== Segment start ==

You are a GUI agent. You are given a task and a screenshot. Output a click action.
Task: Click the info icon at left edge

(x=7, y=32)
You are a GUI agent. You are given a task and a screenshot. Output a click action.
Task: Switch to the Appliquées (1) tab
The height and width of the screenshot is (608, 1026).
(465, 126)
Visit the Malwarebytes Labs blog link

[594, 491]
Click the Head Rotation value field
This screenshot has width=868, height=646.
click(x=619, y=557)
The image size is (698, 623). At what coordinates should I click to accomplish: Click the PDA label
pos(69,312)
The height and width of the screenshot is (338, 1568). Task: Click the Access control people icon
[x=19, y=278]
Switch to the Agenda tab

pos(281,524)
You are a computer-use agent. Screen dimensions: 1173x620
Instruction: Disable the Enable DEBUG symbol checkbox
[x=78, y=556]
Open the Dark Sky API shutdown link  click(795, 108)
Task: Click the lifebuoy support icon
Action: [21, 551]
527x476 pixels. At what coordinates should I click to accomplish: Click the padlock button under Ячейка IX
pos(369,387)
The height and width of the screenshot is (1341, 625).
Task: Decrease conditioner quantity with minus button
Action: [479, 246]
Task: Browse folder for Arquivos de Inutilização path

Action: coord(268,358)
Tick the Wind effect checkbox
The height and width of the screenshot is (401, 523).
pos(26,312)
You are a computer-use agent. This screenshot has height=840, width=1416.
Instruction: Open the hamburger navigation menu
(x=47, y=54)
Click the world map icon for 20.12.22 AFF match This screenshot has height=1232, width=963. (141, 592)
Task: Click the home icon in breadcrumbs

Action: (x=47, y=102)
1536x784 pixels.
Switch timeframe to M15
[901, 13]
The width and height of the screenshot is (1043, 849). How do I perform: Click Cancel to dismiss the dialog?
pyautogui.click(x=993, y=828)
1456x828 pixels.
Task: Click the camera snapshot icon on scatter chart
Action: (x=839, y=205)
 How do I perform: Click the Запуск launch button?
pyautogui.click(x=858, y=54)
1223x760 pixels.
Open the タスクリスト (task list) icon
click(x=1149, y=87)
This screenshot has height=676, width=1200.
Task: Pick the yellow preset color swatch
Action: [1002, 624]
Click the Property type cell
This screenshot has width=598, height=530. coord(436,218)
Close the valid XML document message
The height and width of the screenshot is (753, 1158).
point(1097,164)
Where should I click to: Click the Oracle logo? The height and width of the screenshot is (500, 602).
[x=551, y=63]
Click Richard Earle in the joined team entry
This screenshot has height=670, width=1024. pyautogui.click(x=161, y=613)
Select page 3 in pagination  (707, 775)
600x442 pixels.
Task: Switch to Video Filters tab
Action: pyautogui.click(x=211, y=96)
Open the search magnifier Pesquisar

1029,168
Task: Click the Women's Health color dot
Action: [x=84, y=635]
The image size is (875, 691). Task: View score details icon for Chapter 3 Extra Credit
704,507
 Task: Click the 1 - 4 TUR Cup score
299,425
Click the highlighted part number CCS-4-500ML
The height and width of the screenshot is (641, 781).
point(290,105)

== Segment end ==

The records above are to be transcribed exactly, with nothing left out.

You are a GUI agent. You are given a task and a screenshot. Output a click action.
Task: Click the info icon at left edge

(x=7, y=32)
You are a GUI agent. You are given a task and a screenshot. Output a click action.
Task: Switch to the Appliquées (1) tab
The height and width of the screenshot is (608, 1026).
(465, 126)
Visit the Malwarebytes Labs blog link

[594, 491]
Click the Head Rotation value field
This screenshot has width=868, height=646.
click(x=619, y=557)
The image size is (698, 623). At what coordinates should I click to accomplish: Click the PDA label
pos(69,312)
The height and width of the screenshot is (338, 1568). Task: Click the Access control people icon
[x=19, y=278]
Switch to the Agenda tab

pos(281,524)
You are a computer-use agent. Screen dimensions: 1173x620
Instruction: Disable the Enable DEBUG symbol checkbox
[x=78, y=556]
Open the Dark Sky API shutdown link  click(795, 108)
Task: Click the lifebuoy support icon
Action: [21, 551]
527x476 pixels. At what coordinates should I click to accomplish: Click the padlock button under Ячейка IX
pos(369,387)
The height and width of the screenshot is (1341, 625).
Task: Decrease conditioner quantity with minus button
Action: [479, 246]
Task: Browse folder for Arquivos de Inutilização path

Action: coord(268,358)
Tick the Wind effect checkbox
The height and width of the screenshot is (401, 523).
pos(26,312)
You are a computer-use agent. This screenshot has height=840, width=1416.
Instruction: Open the hamburger navigation menu
(x=47, y=54)
Click the world map icon for 20.12.22 AFF match This screenshot has height=1232, width=963. (141, 592)
Task: Click the home icon in breadcrumbs

Action: (x=47, y=102)
1536x784 pixels.
Switch timeframe to M15
[901, 13]
The width and height of the screenshot is (1043, 849). How do I perform: Click Cancel to dismiss the dialog?
pyautogui.click(x=993, y=828)
1456x828 pixels.
Task: Click the camera snapshot icon on scatter chart
Action: (x=839, y=205)
 How do I perform: Click the Запуск launch button?
pyautogui.click(x=858, y=54)
1223x760 pixels.
Open the タスクリスト (task list) icon
click(x=1149, y=87)
This screenshot has height=676, width=1200.
Task: Pick the yellow preset color swatch
Action: [1002, 624]
Click the Property type cell
This screenshot has width=598, height=530. coord(436,218)
Close the valid XML document message
The height and width of the screenshot is (753, 1158).
point(1097,164)
Where should I click to: Click the Oracle logo? The height and width of the screenshot is (500, 602).
[x=551, y=63]
Click Richard Earle in the joined team entry
This screenshot has height=670, width=1024. pyautogui.click(x=161, y=613)
Select page 3 in pagination  (707, 775)
600x442 pixels.
Task: Switch to Video Filters tab
Action: pyautogui.click(x=211, y=96)
Open the search magnifier Pesquisar

1029,168
Task: Click the Women's Health color dot
Action: [x=84, y=635]
The image size is (875, 691). Task: View score details icon for Chapter 3 Extra Credit
704,507
 Task: Click the 1 - 4 TUR Cup score
299,425
Click the highlighted part number CCS-4-500ML
The height and width of the screenshot is (641, 781).
point(290,105)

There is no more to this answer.